Interaction between adult patients’ family members and nursing staff on a hospital ward
The purpose of this study was to generate knowledge of the interaction between an adult patient’s family members and nursing staff from the staff’s perspective.
Data were collected from nursing staff (n=155) working on the wards and out-patient departments for pulmonary, rheumatic, neurological and gastroenterological diseases at a university hospital by using a new questionnaire based on earlier research and the literature. The questions explored the staff’s views of interaction with the adult patient’s family members. In this study, interaction is seen as an umbrella concept which encompasses giving information to relatives, discussion, contacts between staff and significant others and working together. The instrument included questions about personal and telephone discussions, the provision of written instructions and factors facilitating and complicating interaction. The response rate was 55%. The data were analysed using SPSS software and examined using frequency and percentage distributions and cross-tabulation. The open-ended questions were analysed using qualitative content analysis by reducing, grouping and abstracting the data inductively.
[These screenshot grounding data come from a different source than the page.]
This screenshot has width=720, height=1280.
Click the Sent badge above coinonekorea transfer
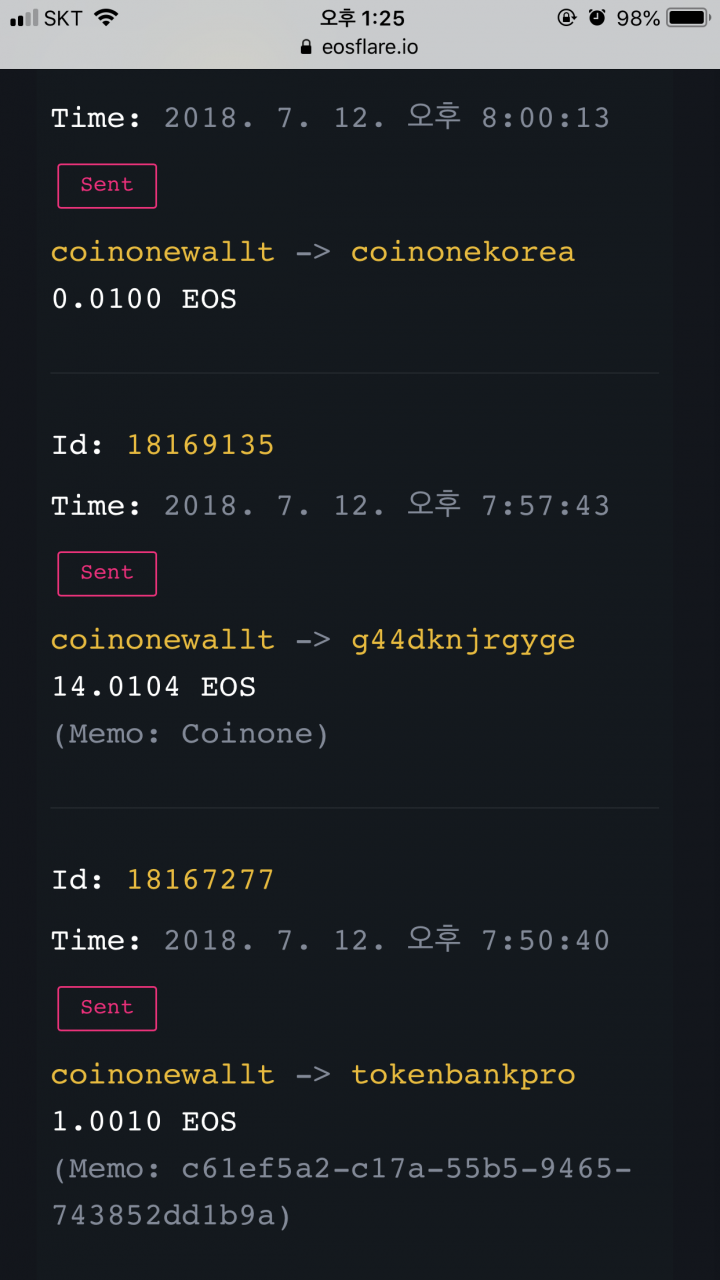[x=107, y=186]
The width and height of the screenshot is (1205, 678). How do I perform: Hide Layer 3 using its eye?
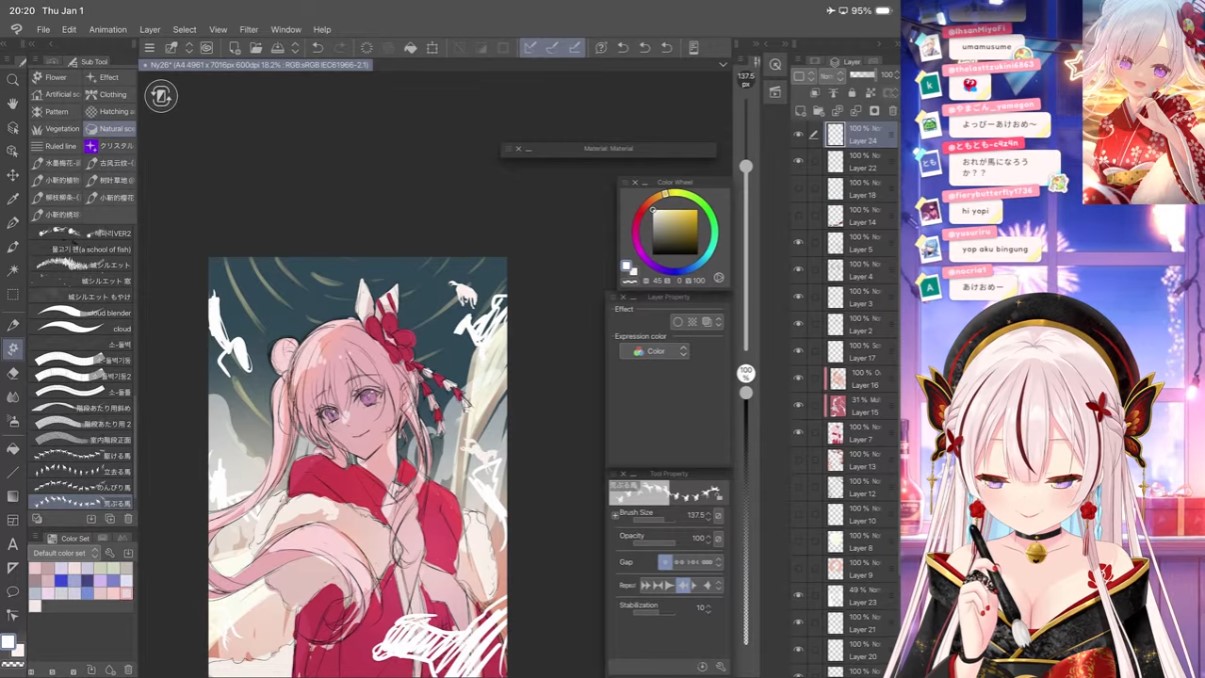[798, 296]
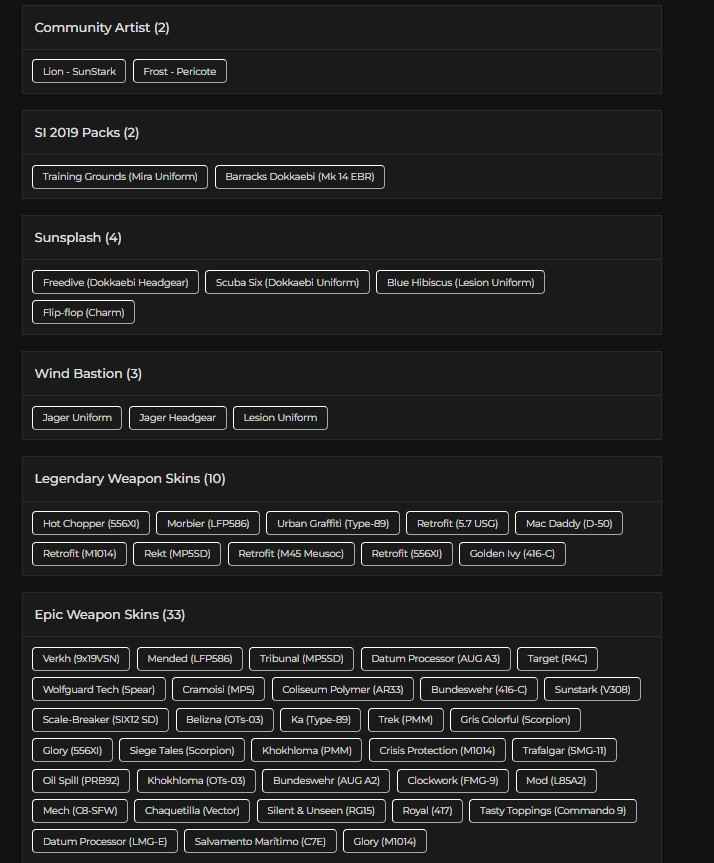Click Blue Hibiscus (Lesion Uniform) tag
714x863 pixels.
coord(460,282)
Discussions with relatives while they visited the patient in hospital were the commonest form of interaction. The majority of respondents perceived the interaction with the patient and knowing his or her family members as important. Less than one-fourth of the respondents started discussion with family members, while the majority expected family members to initiate interaction. The majority of respondents perceived the patient’s presence in discussion as important, but sometimes they thought it was necessary to discuss with family members without the patient. The staff discussed with family members mainly in the ward office or in patient rooms, which were, however, not perceived as peaceful. Discussions primarily pertained to the patient’s condition, discharge from hospital and planning of continued treatment.
The majority of respondents reported that the opportunity for discussion offered by staff, the patient’s positive attitude towards discussion with the family and family members’ own interest facilitated interaction. The staff’s haste and shift-work, family members’ shyness of approaching the staff and the absence of a peaceful place for discussion serve to complicate interaction.
Family members are primarily seen as informants and recipients of information. The staff’s ability to recognize the importance of family members to successful patient care is relatively adequate. However, insufficient attention is paid to family members and their need for support.